* **Objective**
Reproduce word for word the lines from the one containing "Task: Expand the source path.bash.inc step" through the one containing "(x=277, y=11)", including both of those lines.

::::::

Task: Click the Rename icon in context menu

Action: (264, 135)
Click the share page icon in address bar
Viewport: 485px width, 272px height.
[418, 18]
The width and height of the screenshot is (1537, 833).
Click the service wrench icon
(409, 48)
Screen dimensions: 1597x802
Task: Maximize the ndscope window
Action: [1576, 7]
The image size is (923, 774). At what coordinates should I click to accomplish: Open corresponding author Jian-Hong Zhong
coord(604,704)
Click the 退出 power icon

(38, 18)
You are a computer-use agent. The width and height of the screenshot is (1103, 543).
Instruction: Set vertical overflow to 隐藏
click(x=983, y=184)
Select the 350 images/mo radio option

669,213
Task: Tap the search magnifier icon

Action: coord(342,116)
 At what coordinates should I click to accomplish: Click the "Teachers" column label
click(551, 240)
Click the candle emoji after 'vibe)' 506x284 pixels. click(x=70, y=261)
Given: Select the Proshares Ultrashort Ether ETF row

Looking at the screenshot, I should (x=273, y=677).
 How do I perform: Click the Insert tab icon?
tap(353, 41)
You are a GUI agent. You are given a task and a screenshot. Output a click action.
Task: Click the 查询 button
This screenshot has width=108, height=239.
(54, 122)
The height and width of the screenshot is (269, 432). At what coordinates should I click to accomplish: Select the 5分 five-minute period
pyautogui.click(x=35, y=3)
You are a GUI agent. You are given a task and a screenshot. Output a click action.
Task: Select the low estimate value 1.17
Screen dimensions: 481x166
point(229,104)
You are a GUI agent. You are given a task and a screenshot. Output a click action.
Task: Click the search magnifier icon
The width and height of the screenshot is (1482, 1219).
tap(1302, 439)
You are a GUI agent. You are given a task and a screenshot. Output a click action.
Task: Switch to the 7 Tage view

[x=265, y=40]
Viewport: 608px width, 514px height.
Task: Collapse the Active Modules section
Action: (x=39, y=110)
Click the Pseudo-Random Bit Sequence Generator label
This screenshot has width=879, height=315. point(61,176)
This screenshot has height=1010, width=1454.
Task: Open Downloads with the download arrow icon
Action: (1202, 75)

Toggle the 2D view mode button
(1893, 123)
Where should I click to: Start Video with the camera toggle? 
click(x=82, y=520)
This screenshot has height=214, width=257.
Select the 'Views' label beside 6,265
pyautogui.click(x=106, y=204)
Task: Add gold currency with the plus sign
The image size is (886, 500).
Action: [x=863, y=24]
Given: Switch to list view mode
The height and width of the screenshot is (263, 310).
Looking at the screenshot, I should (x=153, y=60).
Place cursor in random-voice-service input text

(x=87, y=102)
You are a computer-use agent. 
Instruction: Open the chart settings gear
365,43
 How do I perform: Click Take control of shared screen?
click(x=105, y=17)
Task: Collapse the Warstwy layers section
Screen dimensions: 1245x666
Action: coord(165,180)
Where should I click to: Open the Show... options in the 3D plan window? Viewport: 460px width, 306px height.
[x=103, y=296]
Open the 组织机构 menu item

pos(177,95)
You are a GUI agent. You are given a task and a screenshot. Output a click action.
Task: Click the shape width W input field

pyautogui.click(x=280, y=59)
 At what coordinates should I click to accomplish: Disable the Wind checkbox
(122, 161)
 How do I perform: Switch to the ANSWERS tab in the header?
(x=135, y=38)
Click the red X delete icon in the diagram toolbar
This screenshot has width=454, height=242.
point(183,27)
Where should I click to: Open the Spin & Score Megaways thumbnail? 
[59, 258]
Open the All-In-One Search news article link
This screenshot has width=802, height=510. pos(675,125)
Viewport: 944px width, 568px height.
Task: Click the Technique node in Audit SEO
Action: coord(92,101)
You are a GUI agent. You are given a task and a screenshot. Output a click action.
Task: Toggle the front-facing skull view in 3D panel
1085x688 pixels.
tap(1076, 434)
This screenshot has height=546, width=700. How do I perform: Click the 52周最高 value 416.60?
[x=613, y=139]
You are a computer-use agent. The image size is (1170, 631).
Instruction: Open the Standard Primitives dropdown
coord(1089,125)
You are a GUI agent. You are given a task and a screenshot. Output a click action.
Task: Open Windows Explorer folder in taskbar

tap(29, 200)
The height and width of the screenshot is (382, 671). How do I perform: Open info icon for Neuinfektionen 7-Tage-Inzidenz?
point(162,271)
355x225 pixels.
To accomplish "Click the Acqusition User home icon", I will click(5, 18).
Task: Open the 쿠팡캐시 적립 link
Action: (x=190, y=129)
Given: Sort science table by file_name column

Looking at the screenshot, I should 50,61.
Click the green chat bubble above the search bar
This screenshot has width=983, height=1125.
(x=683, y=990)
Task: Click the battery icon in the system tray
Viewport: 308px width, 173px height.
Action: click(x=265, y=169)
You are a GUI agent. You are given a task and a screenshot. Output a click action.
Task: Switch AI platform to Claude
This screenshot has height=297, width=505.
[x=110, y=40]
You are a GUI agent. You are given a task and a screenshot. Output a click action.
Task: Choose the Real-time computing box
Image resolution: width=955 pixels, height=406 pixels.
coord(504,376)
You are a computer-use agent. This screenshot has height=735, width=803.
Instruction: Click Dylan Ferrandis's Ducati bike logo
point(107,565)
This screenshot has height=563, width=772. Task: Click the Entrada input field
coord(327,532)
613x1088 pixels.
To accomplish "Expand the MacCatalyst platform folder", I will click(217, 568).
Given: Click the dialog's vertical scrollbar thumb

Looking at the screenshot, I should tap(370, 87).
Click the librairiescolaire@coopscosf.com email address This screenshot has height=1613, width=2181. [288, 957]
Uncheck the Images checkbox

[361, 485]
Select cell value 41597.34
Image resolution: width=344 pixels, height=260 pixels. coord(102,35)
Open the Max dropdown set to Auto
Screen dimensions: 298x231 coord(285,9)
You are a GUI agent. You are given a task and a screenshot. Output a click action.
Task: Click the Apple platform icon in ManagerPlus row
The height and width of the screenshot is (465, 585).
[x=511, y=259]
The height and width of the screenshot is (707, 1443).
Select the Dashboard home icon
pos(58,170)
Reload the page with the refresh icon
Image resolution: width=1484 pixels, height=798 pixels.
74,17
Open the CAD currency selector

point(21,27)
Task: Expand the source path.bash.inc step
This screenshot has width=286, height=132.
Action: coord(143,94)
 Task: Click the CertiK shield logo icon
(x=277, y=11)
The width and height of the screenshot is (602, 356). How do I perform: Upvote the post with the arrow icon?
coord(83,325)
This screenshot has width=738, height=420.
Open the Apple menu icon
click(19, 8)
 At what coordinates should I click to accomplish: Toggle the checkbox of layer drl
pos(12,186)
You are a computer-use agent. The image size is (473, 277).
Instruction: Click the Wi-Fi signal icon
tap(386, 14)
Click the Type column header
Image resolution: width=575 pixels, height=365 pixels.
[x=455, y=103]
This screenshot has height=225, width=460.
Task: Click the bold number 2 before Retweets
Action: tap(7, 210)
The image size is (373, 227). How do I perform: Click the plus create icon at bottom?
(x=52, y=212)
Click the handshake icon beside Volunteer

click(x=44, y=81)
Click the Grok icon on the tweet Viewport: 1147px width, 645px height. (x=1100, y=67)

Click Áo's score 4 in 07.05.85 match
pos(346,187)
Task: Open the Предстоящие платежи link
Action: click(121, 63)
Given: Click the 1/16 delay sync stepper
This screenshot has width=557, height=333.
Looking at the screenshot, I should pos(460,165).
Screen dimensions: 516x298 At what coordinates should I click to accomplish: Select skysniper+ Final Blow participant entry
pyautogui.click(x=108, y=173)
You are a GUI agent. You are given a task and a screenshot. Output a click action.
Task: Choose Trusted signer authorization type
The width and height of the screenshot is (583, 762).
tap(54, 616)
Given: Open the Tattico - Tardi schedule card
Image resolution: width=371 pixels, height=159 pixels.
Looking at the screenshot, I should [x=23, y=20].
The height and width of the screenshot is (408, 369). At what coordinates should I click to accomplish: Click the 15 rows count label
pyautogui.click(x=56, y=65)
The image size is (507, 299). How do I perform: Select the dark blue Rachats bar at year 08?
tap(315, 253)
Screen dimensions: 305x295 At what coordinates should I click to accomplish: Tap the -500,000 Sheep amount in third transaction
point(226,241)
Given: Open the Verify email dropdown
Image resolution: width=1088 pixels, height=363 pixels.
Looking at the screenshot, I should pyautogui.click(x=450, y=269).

::::::

* **Response to this exercise**
Task: Expand the source path.bash.inc step
This screenshot has width=286, height=132.
Action: coord(143,94)
 Task: Click the CertiK shield logo icon
(x=277, y=11)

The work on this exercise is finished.